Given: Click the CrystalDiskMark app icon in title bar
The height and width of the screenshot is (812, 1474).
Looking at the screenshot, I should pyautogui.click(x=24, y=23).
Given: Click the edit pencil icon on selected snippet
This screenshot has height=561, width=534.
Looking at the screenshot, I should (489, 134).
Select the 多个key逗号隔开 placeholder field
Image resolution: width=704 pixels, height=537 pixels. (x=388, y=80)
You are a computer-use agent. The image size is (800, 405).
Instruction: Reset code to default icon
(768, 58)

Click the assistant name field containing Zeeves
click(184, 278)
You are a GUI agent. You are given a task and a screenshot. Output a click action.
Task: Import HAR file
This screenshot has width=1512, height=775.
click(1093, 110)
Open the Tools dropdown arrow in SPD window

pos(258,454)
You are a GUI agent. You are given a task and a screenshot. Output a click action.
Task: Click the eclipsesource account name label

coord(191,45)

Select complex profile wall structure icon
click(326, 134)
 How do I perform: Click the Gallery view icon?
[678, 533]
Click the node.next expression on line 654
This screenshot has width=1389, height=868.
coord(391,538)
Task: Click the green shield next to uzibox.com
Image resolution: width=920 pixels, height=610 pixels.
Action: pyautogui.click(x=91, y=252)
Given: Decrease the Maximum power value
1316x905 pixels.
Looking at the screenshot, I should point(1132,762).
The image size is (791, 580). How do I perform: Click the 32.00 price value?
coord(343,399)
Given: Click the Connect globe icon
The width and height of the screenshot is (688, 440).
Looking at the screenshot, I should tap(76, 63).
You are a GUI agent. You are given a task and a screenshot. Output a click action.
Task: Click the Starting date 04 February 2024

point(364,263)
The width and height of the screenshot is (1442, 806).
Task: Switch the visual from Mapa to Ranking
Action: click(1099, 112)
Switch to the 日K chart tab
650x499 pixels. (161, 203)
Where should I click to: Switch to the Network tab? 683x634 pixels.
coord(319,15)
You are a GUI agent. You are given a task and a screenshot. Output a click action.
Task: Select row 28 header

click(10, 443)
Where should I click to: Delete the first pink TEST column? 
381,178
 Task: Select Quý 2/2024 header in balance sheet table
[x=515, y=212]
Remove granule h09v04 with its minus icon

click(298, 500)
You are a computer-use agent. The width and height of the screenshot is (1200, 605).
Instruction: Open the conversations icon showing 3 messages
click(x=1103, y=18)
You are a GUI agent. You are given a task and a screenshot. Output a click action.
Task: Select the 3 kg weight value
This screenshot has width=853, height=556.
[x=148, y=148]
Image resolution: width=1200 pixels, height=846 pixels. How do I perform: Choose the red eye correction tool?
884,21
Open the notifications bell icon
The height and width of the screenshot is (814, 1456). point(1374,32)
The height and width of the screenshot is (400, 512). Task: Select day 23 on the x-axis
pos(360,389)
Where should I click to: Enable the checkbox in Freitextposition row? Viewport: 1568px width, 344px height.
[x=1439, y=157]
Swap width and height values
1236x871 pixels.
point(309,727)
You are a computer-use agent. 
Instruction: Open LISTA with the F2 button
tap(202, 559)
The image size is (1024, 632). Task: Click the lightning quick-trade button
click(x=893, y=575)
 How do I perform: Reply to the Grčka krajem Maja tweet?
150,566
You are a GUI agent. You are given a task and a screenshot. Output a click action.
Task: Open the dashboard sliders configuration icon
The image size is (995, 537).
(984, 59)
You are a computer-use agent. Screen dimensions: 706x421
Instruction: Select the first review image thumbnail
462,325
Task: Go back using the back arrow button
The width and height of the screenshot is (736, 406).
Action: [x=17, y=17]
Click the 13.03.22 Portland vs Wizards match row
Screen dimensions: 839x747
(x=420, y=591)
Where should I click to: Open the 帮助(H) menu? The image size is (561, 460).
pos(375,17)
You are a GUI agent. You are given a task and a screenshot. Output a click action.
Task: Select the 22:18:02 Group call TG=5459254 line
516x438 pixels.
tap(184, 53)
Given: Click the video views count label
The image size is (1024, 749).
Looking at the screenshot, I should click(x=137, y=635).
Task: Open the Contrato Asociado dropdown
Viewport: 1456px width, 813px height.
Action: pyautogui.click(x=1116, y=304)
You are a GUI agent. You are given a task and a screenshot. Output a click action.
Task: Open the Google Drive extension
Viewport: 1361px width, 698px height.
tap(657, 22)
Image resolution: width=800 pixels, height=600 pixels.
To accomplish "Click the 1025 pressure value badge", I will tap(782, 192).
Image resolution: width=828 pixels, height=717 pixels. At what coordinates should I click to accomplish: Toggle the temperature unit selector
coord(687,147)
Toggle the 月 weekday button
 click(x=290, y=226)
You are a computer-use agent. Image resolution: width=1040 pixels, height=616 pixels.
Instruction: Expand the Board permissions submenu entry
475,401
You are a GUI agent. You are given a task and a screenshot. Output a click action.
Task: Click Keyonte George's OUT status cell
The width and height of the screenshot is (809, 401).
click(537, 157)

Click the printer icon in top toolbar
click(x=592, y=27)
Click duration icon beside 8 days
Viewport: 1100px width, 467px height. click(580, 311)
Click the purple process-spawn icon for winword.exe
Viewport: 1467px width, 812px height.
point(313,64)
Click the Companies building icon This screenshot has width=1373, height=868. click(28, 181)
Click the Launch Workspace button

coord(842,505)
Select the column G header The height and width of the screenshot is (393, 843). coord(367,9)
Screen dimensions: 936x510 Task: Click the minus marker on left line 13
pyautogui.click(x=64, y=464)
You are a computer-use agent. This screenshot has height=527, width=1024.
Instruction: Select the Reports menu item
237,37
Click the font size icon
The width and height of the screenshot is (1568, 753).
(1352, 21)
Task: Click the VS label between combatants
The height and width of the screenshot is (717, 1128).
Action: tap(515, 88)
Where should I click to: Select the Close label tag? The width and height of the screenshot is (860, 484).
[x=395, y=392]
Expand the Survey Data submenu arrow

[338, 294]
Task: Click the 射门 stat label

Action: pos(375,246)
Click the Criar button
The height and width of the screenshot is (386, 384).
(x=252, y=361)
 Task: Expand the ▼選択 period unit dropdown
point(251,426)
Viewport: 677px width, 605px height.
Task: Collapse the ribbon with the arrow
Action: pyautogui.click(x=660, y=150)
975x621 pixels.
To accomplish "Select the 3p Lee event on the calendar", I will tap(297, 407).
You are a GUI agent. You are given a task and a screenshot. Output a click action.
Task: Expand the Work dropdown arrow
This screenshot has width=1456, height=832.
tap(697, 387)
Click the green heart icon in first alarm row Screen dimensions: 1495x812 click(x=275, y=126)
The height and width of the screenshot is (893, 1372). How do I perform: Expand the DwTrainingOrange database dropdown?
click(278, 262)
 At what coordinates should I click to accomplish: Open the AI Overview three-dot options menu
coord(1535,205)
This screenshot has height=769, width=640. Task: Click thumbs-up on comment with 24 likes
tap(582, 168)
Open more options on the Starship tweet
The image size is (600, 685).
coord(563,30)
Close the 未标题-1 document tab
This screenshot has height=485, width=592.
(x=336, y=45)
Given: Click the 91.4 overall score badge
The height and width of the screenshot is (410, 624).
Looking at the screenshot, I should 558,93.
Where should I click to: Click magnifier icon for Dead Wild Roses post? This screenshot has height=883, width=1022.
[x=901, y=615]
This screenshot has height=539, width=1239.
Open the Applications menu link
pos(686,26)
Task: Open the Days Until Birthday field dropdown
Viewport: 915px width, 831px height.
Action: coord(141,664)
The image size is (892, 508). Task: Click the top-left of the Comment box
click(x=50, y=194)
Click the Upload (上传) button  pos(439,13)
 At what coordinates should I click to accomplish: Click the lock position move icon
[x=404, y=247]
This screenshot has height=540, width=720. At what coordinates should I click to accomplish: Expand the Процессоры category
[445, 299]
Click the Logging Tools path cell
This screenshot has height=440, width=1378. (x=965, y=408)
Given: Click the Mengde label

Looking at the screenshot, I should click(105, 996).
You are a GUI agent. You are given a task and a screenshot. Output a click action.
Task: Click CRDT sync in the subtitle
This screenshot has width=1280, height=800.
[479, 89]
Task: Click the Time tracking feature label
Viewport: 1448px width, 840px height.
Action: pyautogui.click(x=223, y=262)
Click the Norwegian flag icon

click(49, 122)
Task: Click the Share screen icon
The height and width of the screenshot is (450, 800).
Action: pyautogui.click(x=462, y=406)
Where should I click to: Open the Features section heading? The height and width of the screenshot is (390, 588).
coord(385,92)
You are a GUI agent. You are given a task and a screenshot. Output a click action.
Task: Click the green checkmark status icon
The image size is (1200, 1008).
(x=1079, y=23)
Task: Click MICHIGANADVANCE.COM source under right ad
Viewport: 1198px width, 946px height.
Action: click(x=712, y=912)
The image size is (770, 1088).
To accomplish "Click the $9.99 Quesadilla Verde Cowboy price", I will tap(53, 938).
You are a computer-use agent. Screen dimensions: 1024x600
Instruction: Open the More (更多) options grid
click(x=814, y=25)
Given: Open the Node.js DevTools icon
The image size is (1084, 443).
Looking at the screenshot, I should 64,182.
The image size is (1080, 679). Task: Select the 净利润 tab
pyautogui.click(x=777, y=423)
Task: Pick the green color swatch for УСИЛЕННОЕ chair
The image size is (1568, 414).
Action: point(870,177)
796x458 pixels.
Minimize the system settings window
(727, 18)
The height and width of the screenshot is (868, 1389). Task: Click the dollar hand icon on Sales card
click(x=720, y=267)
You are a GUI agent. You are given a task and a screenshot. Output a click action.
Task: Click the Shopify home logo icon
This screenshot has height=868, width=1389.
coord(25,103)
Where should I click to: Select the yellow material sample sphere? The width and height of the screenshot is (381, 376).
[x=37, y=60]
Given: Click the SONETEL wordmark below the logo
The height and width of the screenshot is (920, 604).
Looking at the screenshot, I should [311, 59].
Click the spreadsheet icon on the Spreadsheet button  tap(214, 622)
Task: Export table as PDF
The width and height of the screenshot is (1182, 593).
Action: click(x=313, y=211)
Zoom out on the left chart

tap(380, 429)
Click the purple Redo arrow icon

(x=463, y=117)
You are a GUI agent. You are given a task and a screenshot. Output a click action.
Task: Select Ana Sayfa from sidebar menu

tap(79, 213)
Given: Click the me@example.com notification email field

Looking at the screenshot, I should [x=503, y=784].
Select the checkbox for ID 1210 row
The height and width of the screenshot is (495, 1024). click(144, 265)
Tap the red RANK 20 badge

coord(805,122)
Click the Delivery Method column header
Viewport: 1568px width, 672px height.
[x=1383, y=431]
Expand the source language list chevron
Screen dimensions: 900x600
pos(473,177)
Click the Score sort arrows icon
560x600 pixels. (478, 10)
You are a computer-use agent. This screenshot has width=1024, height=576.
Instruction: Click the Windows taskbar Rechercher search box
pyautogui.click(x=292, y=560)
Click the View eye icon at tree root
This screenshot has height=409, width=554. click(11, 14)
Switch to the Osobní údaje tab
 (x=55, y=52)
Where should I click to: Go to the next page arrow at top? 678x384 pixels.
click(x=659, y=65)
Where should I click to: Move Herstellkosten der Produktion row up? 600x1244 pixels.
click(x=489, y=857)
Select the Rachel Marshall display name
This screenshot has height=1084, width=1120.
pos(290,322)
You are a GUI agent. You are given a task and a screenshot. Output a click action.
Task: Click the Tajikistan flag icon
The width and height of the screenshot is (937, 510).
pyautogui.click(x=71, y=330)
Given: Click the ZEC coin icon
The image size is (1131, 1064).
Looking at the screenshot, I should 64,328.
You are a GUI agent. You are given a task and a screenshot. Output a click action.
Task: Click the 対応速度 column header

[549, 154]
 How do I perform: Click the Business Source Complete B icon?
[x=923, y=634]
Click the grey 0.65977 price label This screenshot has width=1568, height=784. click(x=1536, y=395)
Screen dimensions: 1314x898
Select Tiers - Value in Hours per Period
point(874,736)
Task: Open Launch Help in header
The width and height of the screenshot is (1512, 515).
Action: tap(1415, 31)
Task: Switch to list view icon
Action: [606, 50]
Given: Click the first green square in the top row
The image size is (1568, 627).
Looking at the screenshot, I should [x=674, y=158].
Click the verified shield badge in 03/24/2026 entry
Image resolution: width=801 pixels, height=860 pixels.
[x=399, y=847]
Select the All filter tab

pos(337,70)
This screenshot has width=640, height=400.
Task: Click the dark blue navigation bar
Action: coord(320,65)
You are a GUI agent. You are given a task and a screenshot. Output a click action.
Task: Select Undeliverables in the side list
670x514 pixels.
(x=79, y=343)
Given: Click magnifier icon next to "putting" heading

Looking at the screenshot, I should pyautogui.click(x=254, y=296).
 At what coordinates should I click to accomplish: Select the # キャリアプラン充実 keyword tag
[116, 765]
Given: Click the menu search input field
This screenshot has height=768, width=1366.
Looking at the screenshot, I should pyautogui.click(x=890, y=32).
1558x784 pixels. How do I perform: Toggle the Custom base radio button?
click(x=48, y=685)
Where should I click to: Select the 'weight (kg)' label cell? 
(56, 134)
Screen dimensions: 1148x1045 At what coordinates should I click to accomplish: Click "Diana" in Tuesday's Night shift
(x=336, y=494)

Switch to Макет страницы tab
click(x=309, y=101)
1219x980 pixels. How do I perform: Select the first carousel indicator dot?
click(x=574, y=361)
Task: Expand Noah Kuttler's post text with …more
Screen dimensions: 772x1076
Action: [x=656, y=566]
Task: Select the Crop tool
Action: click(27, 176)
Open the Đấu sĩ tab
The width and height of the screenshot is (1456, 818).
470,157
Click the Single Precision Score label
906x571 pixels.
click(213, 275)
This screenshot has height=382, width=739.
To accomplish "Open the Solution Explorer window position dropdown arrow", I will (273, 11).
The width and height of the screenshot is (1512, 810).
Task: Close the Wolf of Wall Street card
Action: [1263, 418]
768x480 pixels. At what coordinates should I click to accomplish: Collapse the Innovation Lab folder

────

● What to do
From the entries above, print the lines beginning at the one with "Open more options on the Starship tweet" and stopping after the one with "Given: Click the 91.4 overall score badge", exactly as written and with nothing else.

● Written solution
Open more options on the Starship tweet
The image size is (600, 685).
coord(563,30)
Close the 未标题-1 document tab
This screenshot has height=485, width=592.
(x=336, y=45)
Given: Click the 91.4 overall score badge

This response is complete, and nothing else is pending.